Mysterious Camera Pairing

November 6, 2020

3 minutes read

While working on an Android project, one of my tasks was to integrate a home camera into the app. Its a popular Chinese product and the vendor provides an SDK and (barely) some english documentation. The SDK uses an “audio pair” feature, where sound is used to transfer Wi-Fi type, SSID and password information to the camera. However after performing an SDK upgrade the pairing process started to work without sound, like magic. This is a dive into this mystery.

The what

For some more context, why this was an “adventure”: The vendor provides the SDK fro various platforms, among others: Android, iOS, Windows, Linux. Given that the functionality in the SDK includes at least network protocol implementation, encoding/decoding, remote file handling and device pairing it’s almost natural that the bulk of the code would be provided in a cross-platform manner. So the SDK provides a few .so (.dll) libraries and some platform specific wrappers. In case of Android some JNIs. Naturally, the .so files were NOT accompanied by their respective C source equivalent.

The why

As said, after an (incompatible) upgrade of the SDK the pairing process changed. There was no more sound that carried the Wi-Fi data, however the camera still received the entered Wi-Fi parameters and successfully connected the the network.

How is that possible? How could it be? Are the Chinese sending the data over some spy satellite??

What can a guy do. Reverse it.

The tools

Seeing as we’ll only get an answer from the code this seemed a great opportunity to try out something that just came up on my radar. I read about Ghidra available on https://ghidra-sre.org/. It’s a free and OSS reverse engineering tool from the NSA.

After struggling a bit with the Java madness, learning about setup, options and navigation, I could look at the (not great, not terrible) restored C code of the pairing routine.

What we can see is that it constructs an address (sprintf) and sends some static data to it with sendto, typical for UDP traffic. After digging through some more code I knew that the routine took a pre-constructed byte array of data containing the Wi-Fi parameters and was processing this byte by byte, effectively encoding one byte at a time into the sending address. This can also be seen on a network dump using Wireshark.

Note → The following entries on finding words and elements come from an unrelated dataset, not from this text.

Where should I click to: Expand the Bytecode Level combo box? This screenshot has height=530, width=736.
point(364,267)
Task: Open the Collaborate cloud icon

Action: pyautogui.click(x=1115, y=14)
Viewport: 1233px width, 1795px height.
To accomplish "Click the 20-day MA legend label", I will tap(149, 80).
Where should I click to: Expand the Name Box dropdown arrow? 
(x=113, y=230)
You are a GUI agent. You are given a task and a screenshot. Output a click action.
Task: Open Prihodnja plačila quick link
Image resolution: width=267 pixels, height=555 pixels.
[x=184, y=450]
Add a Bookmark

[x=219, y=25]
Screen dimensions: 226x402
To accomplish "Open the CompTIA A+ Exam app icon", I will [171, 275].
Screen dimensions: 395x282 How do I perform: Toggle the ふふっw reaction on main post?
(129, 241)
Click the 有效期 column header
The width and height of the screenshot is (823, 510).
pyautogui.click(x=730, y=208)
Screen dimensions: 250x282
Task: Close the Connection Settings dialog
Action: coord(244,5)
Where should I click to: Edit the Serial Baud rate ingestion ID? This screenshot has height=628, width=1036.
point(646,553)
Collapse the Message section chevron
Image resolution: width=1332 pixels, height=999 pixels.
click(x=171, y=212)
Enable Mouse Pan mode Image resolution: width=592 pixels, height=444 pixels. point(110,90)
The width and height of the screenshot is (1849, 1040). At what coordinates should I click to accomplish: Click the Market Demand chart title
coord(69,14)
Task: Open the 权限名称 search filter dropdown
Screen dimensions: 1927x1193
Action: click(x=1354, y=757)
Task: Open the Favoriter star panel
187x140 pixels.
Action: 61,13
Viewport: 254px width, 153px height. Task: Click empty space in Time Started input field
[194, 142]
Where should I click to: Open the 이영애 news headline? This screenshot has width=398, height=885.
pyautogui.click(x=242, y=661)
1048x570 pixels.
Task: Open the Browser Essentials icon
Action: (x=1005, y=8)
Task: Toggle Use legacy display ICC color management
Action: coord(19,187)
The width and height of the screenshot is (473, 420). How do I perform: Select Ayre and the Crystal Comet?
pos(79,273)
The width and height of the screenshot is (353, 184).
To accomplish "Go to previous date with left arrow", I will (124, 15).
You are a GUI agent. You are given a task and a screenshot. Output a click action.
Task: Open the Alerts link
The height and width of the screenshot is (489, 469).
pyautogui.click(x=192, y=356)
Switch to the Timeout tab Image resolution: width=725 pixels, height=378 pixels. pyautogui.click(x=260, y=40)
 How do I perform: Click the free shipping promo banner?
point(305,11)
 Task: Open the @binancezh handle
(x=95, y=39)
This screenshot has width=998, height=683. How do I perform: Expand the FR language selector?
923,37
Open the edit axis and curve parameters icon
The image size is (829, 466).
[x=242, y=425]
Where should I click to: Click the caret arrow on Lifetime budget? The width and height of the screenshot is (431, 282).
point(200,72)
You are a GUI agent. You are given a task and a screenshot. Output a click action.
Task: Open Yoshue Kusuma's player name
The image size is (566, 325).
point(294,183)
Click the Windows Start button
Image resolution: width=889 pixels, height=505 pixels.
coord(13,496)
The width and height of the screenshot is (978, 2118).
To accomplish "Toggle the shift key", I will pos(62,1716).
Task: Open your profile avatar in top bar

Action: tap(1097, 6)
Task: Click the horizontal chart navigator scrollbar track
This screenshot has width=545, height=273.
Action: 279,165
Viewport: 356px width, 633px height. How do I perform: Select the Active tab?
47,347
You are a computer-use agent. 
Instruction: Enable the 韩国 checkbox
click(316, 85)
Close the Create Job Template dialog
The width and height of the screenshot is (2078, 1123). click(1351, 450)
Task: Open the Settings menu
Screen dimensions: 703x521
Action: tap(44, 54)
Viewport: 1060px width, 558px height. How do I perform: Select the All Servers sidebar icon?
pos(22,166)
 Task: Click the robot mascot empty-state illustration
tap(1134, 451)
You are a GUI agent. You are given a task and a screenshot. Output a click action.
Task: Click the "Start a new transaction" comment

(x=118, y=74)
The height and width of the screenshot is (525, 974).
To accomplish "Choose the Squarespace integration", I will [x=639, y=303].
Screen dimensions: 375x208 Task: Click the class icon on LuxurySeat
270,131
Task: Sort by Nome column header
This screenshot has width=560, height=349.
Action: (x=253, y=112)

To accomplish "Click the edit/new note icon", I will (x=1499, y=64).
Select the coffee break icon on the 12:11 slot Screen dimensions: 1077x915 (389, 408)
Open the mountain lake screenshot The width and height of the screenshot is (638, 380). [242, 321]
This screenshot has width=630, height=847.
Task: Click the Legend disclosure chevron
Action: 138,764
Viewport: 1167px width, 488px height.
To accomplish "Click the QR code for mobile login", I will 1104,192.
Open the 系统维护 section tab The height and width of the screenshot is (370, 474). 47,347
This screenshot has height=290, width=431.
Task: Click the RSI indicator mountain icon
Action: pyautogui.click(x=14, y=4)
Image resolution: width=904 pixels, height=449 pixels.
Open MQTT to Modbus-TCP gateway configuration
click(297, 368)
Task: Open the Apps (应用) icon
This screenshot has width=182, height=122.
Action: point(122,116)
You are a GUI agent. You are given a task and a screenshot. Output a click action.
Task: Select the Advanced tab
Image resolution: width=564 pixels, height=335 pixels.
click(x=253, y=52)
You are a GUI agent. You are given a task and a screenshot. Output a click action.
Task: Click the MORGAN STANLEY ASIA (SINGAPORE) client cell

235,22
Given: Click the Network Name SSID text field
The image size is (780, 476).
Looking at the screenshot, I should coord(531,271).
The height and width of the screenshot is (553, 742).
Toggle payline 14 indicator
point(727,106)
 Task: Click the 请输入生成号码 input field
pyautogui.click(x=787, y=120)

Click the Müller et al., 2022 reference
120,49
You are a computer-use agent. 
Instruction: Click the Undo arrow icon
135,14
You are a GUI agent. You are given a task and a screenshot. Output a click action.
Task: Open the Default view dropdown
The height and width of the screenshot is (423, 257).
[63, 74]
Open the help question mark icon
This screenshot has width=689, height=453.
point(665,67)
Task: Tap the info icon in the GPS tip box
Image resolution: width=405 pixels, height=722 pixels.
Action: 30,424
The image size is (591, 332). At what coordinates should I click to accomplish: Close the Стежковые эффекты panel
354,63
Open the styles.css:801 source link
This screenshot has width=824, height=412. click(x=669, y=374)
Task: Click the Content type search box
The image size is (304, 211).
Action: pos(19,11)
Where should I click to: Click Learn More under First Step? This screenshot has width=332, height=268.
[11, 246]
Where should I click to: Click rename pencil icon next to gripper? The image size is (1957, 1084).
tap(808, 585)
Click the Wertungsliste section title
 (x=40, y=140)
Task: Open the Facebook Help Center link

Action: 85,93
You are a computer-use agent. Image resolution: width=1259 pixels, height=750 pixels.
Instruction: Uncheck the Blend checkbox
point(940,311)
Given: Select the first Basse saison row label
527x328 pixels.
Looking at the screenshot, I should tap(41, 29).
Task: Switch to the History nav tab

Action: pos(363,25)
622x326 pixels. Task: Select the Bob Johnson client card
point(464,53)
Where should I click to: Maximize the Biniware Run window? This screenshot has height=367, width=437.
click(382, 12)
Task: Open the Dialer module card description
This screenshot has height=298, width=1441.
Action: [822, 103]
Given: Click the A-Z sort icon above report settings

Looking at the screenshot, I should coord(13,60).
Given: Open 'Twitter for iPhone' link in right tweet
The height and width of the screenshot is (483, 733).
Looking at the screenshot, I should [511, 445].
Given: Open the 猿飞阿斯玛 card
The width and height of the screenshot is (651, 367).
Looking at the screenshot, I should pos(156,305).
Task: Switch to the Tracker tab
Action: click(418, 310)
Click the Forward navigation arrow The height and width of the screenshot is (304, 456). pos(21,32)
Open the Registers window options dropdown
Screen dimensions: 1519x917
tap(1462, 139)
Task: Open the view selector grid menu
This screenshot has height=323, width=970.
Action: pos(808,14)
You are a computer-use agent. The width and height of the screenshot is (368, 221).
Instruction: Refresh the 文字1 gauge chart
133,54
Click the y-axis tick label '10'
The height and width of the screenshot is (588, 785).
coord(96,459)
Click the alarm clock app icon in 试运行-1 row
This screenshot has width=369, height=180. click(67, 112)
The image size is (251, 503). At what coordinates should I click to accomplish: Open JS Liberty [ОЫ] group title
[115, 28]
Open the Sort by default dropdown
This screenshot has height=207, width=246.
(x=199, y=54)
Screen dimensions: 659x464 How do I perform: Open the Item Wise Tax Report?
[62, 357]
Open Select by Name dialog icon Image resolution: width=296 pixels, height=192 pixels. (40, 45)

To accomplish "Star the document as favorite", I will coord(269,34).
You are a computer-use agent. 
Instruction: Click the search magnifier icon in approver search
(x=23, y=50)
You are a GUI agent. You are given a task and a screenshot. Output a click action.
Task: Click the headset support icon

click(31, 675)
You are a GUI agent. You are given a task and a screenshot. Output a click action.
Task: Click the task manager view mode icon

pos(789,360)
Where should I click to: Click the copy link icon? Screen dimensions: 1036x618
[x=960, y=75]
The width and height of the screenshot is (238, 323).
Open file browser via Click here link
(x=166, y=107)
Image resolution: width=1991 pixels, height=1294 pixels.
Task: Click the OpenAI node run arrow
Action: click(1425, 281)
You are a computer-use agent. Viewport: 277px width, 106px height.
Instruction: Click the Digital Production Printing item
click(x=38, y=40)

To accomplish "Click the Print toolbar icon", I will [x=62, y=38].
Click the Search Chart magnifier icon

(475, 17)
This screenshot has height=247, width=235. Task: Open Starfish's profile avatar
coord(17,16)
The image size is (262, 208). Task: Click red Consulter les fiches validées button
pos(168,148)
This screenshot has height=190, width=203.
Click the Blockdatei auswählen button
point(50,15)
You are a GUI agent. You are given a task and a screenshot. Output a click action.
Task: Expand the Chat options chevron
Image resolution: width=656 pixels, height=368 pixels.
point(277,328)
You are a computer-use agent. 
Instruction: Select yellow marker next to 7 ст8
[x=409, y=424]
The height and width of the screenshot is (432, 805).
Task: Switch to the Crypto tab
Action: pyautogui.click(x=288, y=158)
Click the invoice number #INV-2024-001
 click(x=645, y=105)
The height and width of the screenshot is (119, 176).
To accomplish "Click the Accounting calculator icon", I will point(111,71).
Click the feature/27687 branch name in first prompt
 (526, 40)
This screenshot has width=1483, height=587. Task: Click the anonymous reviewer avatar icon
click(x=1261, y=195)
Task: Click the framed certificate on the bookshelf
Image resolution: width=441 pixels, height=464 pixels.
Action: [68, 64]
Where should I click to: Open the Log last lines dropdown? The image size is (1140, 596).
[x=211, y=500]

But for the love of it, how did the Camera, that was not connected to the Wi-Fi, not knowing the encryption parameters of the Wi-Fi, get this information?

The how

Actually, after getting this far, I already knew the answer. I knew that 239.x.x.x was Multicast, and that when sending Multicast part of the address gets encoded into the MAC destination. An example for the first packet from Wireshark would read:

Ethernet II, Src: 0x:xx:xx:xx:xx:xx (0x:xx:xx:xx:xx:xx), Dst: IPv4mcast_2d:00:29 (01:00:5e:2d:00:29)

And a little bit of research confirmed the other part pd the mystery. On Wi-Fi, even though we have encryption, the L2 layer, the MAC addresses are actually in plain text.

This means that the camera can listen on popular Wi-Fi channels for multicast packets, with specific contents. The first 3 MAC octets are 01:00:5e for IPv4 multicast, the forts is a checksum, used to verify the validity of the data, the fifth is a sequence and the last one is the data byte. And each data byte gets sent 4 times.

Conclusion

Any technology, no matter how primitive, is magic to those who don’t understand it.¹

What did I learn: Knowing your basics is important. Ghidra.

A variant of Clarke’s third law: https://en.wikipedia.org/wiki/Clarke%27s_three_laws ↩︎

Damjan Cvetko